What to work on: Consider the data that follows and state how many lines contain the string "will", using the number alone.

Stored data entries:

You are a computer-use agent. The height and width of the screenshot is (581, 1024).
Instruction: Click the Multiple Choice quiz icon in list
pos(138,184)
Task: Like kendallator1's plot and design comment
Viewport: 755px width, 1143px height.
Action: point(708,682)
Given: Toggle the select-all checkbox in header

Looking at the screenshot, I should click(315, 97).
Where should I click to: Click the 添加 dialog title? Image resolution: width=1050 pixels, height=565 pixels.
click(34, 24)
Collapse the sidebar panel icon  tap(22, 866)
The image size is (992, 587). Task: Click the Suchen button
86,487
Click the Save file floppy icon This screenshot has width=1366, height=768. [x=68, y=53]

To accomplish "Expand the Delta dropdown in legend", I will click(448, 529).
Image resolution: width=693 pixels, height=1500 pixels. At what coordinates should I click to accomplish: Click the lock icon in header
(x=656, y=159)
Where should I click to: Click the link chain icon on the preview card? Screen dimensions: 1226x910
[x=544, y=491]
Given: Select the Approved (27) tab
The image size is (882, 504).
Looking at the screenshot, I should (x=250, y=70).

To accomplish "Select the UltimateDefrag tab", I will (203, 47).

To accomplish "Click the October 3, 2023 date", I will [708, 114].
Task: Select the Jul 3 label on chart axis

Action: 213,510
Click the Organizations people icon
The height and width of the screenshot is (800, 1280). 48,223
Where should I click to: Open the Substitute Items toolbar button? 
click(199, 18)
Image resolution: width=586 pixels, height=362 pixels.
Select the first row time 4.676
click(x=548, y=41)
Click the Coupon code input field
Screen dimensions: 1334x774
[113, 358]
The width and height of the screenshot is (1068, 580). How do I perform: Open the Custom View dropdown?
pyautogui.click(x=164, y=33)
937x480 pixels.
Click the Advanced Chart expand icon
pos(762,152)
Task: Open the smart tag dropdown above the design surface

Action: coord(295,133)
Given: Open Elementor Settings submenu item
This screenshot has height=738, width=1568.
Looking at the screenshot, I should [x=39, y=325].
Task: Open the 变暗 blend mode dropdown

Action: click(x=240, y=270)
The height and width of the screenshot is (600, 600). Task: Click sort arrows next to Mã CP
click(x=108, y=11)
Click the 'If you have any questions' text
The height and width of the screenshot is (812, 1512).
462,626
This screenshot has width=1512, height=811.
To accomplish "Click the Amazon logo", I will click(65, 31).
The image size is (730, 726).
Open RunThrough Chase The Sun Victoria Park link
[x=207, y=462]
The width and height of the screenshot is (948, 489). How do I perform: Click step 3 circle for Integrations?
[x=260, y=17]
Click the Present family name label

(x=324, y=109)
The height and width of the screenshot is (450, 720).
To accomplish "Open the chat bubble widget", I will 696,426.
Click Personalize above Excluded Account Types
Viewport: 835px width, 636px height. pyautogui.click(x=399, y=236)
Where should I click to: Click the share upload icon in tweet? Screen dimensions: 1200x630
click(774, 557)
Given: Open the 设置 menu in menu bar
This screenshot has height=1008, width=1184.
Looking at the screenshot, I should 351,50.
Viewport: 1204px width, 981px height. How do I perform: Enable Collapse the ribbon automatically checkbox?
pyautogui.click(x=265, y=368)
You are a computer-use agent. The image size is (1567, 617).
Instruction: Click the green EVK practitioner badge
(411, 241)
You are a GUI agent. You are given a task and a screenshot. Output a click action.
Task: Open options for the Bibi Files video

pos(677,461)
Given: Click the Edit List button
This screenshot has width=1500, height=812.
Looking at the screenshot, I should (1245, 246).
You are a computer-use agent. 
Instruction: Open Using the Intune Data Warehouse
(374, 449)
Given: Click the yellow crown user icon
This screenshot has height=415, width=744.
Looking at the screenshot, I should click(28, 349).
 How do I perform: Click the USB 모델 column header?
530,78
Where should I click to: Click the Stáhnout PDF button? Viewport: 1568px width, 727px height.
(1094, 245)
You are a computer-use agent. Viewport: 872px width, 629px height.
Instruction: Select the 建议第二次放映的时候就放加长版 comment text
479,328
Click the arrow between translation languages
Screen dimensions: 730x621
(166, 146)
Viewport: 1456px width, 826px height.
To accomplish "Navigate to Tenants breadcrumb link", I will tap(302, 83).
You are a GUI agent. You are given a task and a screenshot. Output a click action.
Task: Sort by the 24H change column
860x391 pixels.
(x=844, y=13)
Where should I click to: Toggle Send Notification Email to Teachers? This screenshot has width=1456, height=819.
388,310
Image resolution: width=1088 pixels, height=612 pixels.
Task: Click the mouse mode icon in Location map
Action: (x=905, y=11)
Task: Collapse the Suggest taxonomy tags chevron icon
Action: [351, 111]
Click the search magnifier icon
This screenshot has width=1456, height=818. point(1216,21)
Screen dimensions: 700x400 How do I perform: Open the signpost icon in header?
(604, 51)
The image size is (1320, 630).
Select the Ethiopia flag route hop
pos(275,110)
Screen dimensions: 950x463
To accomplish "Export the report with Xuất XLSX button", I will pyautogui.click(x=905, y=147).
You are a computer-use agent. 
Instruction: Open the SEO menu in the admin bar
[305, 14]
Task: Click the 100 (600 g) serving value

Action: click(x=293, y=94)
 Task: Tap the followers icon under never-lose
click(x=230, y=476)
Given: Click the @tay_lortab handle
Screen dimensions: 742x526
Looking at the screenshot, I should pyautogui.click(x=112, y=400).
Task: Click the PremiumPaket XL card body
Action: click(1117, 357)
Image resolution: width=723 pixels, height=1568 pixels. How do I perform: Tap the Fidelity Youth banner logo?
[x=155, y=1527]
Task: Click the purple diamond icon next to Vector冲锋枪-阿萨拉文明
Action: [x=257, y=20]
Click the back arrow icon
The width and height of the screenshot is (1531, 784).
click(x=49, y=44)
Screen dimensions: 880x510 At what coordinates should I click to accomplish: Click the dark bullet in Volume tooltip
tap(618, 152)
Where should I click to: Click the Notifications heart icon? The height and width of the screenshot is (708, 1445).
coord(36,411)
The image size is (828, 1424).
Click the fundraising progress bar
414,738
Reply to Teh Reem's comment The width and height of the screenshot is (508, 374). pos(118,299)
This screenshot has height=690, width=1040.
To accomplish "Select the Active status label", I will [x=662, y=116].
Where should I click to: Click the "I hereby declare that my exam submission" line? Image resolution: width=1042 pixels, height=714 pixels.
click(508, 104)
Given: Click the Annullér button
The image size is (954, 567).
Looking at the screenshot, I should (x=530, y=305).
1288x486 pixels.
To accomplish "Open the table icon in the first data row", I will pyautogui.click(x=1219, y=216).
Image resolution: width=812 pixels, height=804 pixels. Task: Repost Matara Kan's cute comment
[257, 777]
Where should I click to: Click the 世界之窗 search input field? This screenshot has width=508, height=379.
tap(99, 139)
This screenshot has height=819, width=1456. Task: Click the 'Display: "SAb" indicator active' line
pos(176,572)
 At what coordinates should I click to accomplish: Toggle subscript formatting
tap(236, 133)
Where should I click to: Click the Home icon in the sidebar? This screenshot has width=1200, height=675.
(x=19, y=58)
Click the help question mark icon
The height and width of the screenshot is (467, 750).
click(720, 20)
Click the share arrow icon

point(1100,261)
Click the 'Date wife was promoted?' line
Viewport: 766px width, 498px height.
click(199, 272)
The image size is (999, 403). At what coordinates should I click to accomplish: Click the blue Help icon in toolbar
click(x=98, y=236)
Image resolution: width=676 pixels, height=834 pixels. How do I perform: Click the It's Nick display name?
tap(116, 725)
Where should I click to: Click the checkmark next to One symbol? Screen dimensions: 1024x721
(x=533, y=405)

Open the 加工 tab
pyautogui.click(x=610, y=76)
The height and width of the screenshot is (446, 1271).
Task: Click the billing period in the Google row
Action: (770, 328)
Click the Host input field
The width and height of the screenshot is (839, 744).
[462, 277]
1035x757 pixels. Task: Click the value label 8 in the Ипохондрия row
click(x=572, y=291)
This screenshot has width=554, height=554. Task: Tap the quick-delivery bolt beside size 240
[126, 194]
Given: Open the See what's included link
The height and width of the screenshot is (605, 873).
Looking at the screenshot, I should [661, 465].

Your solution: 9